__Extracto del documento__:
----------------------------------------

Costumbrismo pop
Diez años después de la aparición de Lo peor de todo (1992), de Ray Loriga, ocho después de la de Dibujos animados (1994), de Félix Romeo, Ismael Grasa (Huesca, 1968), que pertenece a la misma añada, publica un libro que parece situarse mansamente en la estela de estos dos títulos, especialmente el segundo.
La Tercera Guerra Mundial reúne un puñado de viñetas narrativas mediante las cuales recrea el autor su infancia casi adolescente en Huesca y sus veraneos en la Costa Dorada, teniendo por trasfondo los primeros años de la transición. De buenas a primeras, se diría que todo se resuelve en un reportaje sentimental, otro más, transido, eso sí, de ironía, y nutrido con el inevitable inventario de fetiches y recuerdos comunes: el grupo Viva la Gente y Naranjito, Tip y Coll y el insecticida Fly, Kunta Kinte y la flamante reina Sofía, Jimmy Carter y las películas en Súper 8, Grease y esos perritos cabeceadores (¿procuradores, los llamaban?) que se ponían detrás de los coches... Un recital de costumbrismo pop, por así decirlo, amparado en el revival años setenta que tanto cunde por estos pagos y que lo mismo da para el Chaval de la Peca que para una serie televisiva como Cuéntame.

----------------------------------------

__Entradas proporcionadas__:
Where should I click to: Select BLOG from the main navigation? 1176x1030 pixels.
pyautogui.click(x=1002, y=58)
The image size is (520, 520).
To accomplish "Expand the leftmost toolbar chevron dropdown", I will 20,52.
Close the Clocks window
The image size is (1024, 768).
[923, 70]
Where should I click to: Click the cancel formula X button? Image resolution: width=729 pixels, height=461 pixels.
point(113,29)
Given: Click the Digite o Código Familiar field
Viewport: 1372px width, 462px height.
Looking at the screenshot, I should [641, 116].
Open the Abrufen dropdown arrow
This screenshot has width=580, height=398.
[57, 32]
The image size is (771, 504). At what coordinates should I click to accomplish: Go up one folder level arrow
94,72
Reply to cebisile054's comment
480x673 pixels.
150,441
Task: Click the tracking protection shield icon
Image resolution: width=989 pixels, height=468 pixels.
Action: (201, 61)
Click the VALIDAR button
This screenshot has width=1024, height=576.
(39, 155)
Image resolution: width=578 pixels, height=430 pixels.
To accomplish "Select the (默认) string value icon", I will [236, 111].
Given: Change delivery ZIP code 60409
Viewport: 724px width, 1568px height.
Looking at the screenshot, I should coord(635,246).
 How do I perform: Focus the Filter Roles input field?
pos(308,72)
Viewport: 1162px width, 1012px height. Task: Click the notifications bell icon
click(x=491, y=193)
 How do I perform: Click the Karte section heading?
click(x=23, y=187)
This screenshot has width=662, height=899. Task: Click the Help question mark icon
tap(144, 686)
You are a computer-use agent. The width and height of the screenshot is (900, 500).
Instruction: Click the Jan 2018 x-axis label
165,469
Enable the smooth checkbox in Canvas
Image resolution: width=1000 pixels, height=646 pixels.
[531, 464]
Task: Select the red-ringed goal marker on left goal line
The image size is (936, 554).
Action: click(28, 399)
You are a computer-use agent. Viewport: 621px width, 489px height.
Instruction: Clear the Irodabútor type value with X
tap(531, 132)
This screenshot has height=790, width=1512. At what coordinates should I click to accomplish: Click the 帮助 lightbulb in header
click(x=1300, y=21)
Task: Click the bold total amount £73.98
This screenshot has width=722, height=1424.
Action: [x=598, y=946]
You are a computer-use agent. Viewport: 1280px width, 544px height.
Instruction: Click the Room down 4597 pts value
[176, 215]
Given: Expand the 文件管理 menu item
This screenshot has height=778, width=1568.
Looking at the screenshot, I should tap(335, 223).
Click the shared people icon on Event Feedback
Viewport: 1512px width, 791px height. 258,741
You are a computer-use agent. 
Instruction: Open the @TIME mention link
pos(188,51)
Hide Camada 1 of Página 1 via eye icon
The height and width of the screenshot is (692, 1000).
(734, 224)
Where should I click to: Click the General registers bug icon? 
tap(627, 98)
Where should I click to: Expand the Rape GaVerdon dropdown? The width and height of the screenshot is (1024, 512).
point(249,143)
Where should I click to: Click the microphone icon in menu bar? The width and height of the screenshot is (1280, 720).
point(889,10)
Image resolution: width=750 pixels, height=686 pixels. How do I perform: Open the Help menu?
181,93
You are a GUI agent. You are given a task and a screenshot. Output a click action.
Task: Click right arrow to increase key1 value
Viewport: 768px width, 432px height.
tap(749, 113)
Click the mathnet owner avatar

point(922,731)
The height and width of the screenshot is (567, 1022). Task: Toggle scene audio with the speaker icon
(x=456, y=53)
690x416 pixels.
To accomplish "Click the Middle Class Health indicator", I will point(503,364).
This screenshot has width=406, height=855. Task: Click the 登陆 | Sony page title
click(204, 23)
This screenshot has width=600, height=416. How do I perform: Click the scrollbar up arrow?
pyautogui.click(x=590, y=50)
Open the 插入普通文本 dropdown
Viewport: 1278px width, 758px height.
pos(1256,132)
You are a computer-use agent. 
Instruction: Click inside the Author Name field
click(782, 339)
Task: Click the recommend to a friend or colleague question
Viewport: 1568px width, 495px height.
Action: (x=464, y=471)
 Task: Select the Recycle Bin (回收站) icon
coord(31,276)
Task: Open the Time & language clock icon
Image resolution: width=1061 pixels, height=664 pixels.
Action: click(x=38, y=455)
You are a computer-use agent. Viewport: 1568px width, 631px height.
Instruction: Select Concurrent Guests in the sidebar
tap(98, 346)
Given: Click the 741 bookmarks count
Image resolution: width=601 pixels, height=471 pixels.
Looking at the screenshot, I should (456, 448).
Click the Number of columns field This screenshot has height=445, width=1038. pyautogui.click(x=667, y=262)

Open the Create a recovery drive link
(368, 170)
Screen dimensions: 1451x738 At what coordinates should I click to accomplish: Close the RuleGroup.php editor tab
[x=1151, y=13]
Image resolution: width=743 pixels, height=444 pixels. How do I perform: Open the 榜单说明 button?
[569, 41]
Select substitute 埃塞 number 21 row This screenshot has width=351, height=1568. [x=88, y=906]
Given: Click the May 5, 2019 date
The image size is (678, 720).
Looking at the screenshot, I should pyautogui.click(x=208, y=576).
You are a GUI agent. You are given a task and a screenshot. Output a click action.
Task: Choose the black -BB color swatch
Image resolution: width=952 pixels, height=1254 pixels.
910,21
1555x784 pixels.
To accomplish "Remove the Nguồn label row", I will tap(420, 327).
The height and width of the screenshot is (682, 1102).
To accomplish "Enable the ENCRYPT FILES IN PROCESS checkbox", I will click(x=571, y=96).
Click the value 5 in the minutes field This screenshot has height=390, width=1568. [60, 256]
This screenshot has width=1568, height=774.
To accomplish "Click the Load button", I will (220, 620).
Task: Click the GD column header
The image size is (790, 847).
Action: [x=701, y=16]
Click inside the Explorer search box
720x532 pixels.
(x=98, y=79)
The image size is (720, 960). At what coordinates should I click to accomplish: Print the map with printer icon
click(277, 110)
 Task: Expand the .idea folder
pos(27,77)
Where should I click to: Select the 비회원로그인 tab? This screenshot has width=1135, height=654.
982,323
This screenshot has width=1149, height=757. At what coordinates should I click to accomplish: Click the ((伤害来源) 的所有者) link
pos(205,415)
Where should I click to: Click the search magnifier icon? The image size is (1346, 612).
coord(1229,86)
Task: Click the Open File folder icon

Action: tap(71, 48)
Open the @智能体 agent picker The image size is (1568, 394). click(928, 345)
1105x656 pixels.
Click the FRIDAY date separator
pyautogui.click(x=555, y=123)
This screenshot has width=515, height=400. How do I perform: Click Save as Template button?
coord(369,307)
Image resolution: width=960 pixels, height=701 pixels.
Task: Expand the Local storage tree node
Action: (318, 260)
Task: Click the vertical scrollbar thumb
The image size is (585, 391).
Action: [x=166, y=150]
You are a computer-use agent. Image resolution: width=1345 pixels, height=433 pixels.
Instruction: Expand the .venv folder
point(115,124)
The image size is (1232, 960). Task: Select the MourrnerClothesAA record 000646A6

----------------------------------------

__Requisitos de tarea__:
Responde a las siguientes preguntas sobre el extracto y numera cada respuesta igual que su pregunta.
1. ¿En qué ciudad y en qué año nació Ismael Grasa?
2. ¿Dónde pasaba sus veraneos el autor, según el extracto?
3. ¿Qué serie televisiva se menciona como ejemplo del revival de los años setenta?
Las entradas no intervienen en absoluto en este ejercicio.

__Respuesta esperada__:
1. En Huesca, en 1968.
2. En la Costa Dorada.
3. Cuéntame.